Blundell wrote The muscles and their story: from the earliest times, including the whole text of Mercurialis, and the opinions of other writers ancient and modern, on mental and bodily development, Medicina mechanica: or the theory and practice of active and passive exercises and manipulations, considered as a branch of therapeutics, and as adapted both to the treatment and cure of many forms of chronic disease (published by John Spriggs Morss Churchill), Therapeutic manipulation, or, Medicina mechanica: a successful treatment of various disorders of the human body, by mechanical application, Cases of scrofula, neuralgia, rheumatism, obstinate & habitual constipation, &c. successfully treated by the Swedish mode of practice, and he submitted cases and articles to various homeopathic publications, including A few Remarks on the Uses and Effects of Alcohol, On the Principles of Hydropathy, On Excitation and Friction as aids to Medicine,

Of interest:

Blundell’s School is a co-educational independent boarding school (public school) located in Tiverton in the county of Devon, England. The school was founded in 1604 by the will of Peter Blundell, one of the richest men in England at the time, and relocated to its present location on the outskirts of the town in May 1882.

Peter Blundell ?1520 – 1601

was a prosperous clothier, trading between Tiverton and London.

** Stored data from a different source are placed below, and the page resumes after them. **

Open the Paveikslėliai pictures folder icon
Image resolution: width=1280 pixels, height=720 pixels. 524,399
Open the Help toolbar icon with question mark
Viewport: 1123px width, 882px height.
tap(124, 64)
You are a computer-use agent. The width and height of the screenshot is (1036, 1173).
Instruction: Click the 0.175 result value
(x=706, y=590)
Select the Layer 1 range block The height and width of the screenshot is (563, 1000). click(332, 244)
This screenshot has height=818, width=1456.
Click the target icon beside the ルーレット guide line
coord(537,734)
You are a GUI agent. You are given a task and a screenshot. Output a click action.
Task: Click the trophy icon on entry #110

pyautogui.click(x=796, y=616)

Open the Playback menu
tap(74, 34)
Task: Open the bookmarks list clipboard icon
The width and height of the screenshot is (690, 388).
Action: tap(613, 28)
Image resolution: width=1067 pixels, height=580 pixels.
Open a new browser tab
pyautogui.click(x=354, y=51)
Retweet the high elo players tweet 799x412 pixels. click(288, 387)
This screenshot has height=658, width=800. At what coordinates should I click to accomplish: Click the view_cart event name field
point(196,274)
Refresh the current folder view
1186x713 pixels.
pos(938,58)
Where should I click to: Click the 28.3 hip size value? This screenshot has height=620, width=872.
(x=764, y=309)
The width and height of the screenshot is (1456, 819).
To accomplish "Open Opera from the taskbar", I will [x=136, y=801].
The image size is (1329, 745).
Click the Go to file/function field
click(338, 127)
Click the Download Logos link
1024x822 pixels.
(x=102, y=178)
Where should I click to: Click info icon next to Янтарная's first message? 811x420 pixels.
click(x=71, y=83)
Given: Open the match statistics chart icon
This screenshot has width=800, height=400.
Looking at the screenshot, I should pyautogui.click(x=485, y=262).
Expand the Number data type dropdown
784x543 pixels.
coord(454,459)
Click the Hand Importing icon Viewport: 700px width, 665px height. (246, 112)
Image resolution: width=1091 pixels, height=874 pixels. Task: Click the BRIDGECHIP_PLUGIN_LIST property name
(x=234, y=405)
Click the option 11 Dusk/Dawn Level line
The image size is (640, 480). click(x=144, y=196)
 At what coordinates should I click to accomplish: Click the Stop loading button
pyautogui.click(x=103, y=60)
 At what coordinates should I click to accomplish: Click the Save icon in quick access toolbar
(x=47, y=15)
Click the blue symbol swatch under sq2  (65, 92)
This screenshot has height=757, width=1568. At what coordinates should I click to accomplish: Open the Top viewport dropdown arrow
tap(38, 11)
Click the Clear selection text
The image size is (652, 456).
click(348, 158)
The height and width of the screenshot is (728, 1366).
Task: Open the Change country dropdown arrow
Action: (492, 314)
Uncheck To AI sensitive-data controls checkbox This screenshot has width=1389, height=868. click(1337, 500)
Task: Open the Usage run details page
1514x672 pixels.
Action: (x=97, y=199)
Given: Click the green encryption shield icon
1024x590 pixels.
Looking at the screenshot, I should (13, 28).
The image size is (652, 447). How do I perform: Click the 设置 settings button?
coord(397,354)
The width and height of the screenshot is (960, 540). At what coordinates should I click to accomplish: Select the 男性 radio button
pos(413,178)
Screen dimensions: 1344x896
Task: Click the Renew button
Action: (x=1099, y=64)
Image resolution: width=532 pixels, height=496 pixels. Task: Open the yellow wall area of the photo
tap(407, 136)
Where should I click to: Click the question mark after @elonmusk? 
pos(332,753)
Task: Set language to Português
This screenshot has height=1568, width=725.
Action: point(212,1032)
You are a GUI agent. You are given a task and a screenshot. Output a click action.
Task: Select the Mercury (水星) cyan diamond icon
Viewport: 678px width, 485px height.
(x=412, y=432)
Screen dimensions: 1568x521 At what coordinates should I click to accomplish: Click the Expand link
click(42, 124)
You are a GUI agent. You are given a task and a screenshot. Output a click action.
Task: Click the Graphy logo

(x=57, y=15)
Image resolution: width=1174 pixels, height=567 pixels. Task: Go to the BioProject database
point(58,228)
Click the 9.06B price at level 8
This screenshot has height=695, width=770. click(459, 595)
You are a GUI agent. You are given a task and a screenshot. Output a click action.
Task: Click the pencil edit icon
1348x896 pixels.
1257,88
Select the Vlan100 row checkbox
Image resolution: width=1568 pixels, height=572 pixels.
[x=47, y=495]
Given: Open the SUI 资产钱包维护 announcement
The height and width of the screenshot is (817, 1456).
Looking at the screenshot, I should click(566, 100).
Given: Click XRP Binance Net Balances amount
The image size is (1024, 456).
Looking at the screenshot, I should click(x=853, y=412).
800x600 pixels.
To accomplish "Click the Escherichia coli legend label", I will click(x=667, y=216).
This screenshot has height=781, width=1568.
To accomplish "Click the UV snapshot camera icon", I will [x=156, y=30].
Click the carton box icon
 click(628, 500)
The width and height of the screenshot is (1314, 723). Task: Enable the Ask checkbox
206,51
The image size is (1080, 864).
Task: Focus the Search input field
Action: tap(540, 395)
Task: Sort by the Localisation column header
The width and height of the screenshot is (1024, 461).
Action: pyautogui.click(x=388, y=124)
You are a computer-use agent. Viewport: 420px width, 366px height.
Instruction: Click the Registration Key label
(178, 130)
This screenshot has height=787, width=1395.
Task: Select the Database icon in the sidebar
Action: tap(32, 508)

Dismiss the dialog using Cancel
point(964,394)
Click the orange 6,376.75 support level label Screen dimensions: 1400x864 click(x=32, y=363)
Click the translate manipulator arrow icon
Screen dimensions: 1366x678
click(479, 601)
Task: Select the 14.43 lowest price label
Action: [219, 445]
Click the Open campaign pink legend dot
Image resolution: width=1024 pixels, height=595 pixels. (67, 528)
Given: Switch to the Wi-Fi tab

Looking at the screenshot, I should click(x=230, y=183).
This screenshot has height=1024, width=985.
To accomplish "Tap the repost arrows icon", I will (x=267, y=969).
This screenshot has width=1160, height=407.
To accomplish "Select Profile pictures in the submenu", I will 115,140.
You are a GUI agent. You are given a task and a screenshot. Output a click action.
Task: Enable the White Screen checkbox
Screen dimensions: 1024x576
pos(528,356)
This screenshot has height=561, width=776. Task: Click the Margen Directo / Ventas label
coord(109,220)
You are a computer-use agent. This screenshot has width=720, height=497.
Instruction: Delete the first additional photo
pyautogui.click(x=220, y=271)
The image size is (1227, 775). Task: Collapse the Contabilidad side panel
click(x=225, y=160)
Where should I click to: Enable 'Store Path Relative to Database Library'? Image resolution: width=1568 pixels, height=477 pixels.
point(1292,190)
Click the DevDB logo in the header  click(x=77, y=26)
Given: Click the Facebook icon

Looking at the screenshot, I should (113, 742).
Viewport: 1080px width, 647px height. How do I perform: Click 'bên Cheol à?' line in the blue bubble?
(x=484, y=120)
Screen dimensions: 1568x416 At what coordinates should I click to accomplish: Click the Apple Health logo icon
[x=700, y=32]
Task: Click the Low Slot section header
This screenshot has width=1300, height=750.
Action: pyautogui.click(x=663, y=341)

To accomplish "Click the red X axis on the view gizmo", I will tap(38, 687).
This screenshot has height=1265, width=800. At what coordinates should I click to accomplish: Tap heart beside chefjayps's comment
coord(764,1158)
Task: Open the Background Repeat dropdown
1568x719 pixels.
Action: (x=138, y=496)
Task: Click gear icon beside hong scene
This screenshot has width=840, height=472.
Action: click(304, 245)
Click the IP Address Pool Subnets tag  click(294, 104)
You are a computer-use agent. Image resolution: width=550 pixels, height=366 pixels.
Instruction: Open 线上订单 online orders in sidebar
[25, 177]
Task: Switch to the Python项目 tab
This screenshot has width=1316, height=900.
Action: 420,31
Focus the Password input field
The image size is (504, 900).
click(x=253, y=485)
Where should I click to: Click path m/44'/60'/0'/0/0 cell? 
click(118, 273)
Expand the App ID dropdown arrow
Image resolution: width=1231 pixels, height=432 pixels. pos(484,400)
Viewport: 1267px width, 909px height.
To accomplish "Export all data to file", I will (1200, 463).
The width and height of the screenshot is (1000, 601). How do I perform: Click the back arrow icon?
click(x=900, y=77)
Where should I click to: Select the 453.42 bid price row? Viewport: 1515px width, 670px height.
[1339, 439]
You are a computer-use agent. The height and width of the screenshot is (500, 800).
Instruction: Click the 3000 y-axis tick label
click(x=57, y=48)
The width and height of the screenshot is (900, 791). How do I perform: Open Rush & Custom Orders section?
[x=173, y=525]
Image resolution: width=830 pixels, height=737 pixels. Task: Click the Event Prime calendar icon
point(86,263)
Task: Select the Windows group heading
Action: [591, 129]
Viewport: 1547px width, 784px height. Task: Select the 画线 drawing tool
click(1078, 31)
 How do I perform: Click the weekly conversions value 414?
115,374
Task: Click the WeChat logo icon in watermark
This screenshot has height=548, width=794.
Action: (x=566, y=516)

He died in April 1601, never having married and with no known issue[1]. On his death, he left over £32,000 cash to fellow clothiers and their families, his employees, created several charitable trusts, and gave £2400 to build Blundell’s School, to be a free grammar school.

Blundell also left £2000 in his will for the endowment of six scholars from The School in Divinity at the Universities of Oxford and Cambridge; arrangements were made for Blundell Scholars to enter Balliol and Sidney Sussex colleges respectively.

He was buried on the 9th May 1601 at St Michael Paternoster Royal in London.

Blundell Park, the current ground of Grimsby Town Football Club since 1899, is named after Peter Blundell whose money enabled Sidney Sussex College to buy the land in 1616.